Eternal Limited, the parent entity of Zomato and Blinkit, has reported a massive 346% year-on-year surge in consolidated net profit, hitting ₹174 crore for the fourth quarter of FY26. The top line expanded aggressively, with revenue surging 196% to ₹17,292 crore compared to ₹5,833 crore a year prior. The numbers validate a bold internal restructuring that positioned Blinkit founder Albinder Dhindsa as CEO of Eternal, while founder Deepinder Goyal transitioned to Vice Chairman. The underlying narrative of the earnings report was anchored by a striking projection from leadership: while it took 18 years to reach the first $10 billion in Net Order Value (NOV), the company expects to double that to $20 billion in less than two years.
The sheer scale of this revenue jump is fundamentally tied to accounting mechanics and aggressive operational expansion within Blinkit. Eternal has shifted its quick commerce arm toward an inventory-led model, meaning revenue now reflects the full value of goods sold rather than just marketplace commissions. However, adjusting for this, like-for-like revenue still grew by a robust 64%. Blinkit remains the undeniable engine of the enterprise, contributing over 76% of total revenue with its NOV rising 95.4% year-on-year. The strategy is built on density and assortment. By adding 216 net new dark stores to reach a total of 2,243, Blinkit is driving higher order frequency per neighborhood while pushing beyond the top tier metros, proving that quick commerce can sustain profitable unit economics at scale.

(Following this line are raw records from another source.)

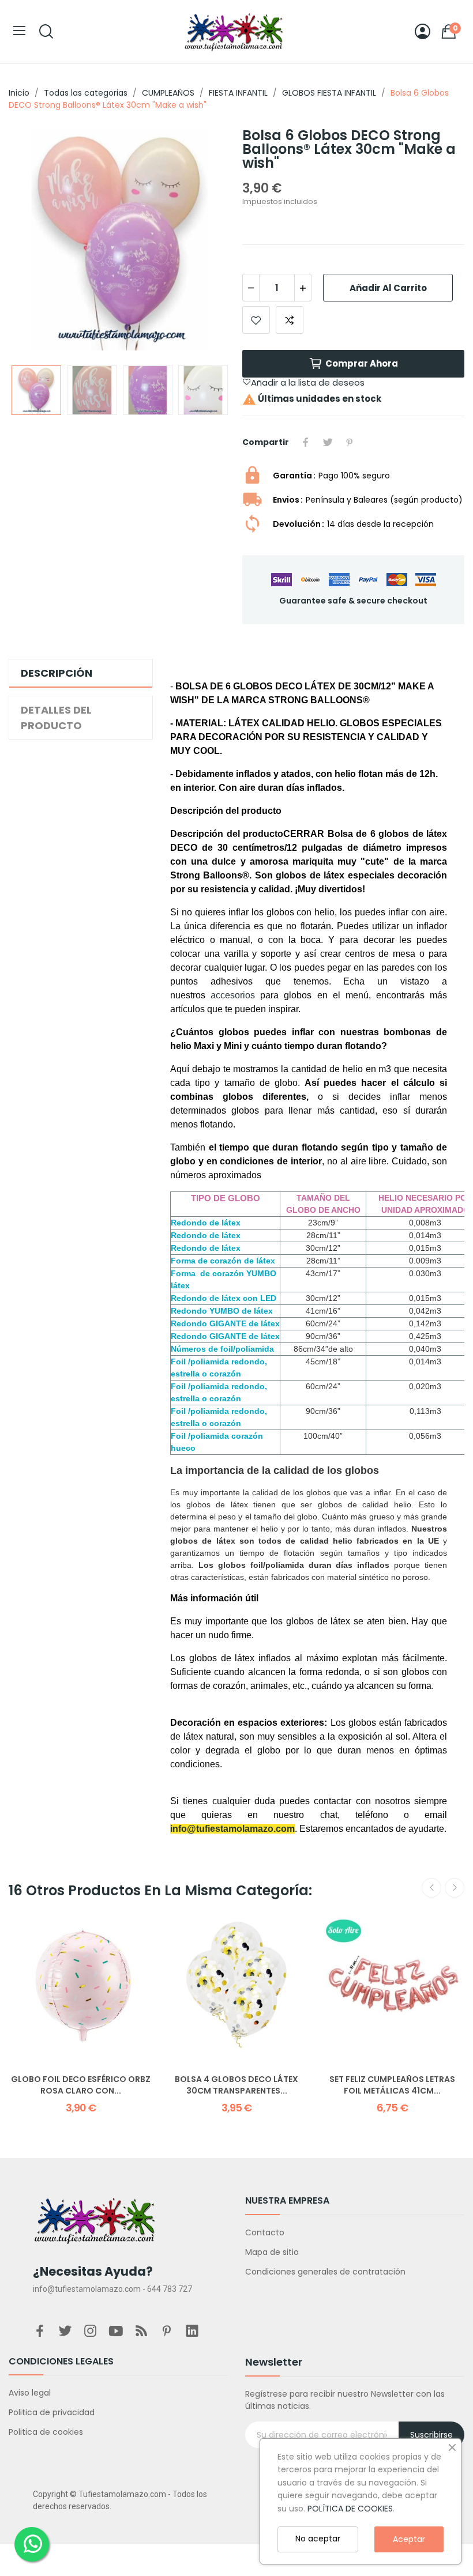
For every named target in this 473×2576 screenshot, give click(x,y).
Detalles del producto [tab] (56, 718)
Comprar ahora (361, 363)
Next (203, 241)
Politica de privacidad (52, 2412)
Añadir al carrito (388, 288)
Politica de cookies (46, 2432)
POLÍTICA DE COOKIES (350, 2508)
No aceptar (317, 2538)
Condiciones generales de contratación (325, 2271)
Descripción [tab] (56, 673)
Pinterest (350, 442)
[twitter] (65, 2331)
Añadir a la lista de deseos (256, 320)
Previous (36, 241)
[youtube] (116, 2331)
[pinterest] (167, 2331)
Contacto (264, 2232)
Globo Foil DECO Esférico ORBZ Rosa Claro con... (81, 2085)
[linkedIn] (192, 2331)
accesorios (233, 995)
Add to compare (289, 320)
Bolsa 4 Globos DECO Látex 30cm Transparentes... (236, 2085)
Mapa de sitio (272, 2252)
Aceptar (409, 2539)
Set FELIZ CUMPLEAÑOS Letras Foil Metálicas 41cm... (392, 2085)
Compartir (306, 442)
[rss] (141, 2331)
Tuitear (328, 442)
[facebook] (40, 2331)
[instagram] (90, 2331)
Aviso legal (30, 2392)
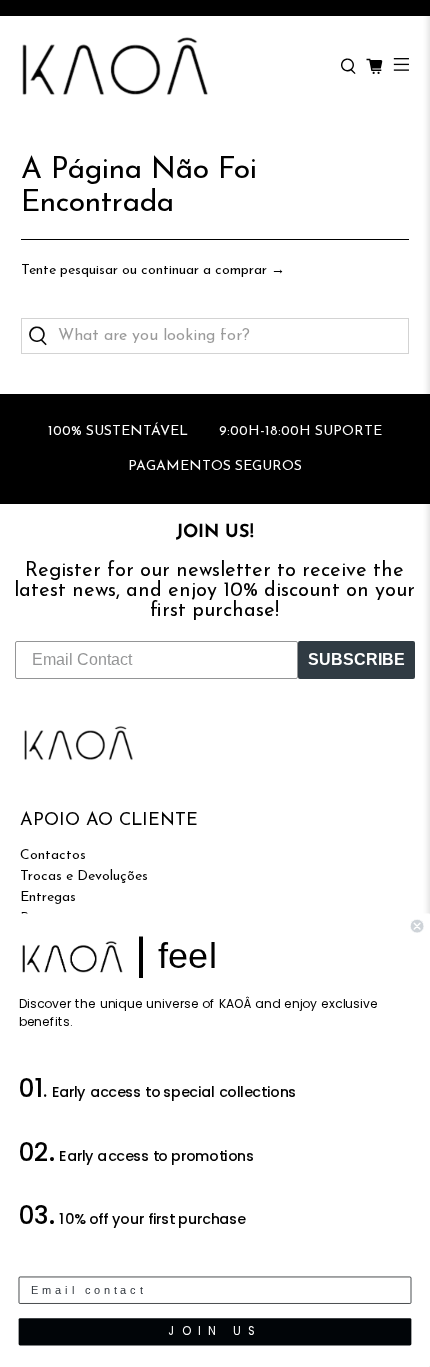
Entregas (48, 897)
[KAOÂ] (170, 67)
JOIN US (215, 1331)
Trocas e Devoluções (84, 876)
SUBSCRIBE (356, 659)
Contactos (53, 855)
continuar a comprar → (213, 270)
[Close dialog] (417, 926)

This quarter marks a definitive turning point for the Indian retail ecosystem. Eternal is no longer just a food delivery company; it is a physical logistics powerhouse commanding a massive share of the daily consumer wallet. Goyal highlighted in his shareholder letter that their core moat is physical infrastructure—coordinating unorganized supply chains and delivery fleets in real-time. This compounding advantage means the marginal cost of growth is dropping rapidly. As Blinkit scales toward a projected 60% compound annual growth rate over the next three years, it actively encroaches on the territory of traditional e-commerce giants and legacy FMCG distribution networks. The market is shifting from delayed gratification to instant fulfillment, and Eternal’s infrastructure is perfectly positioned to capture that demand.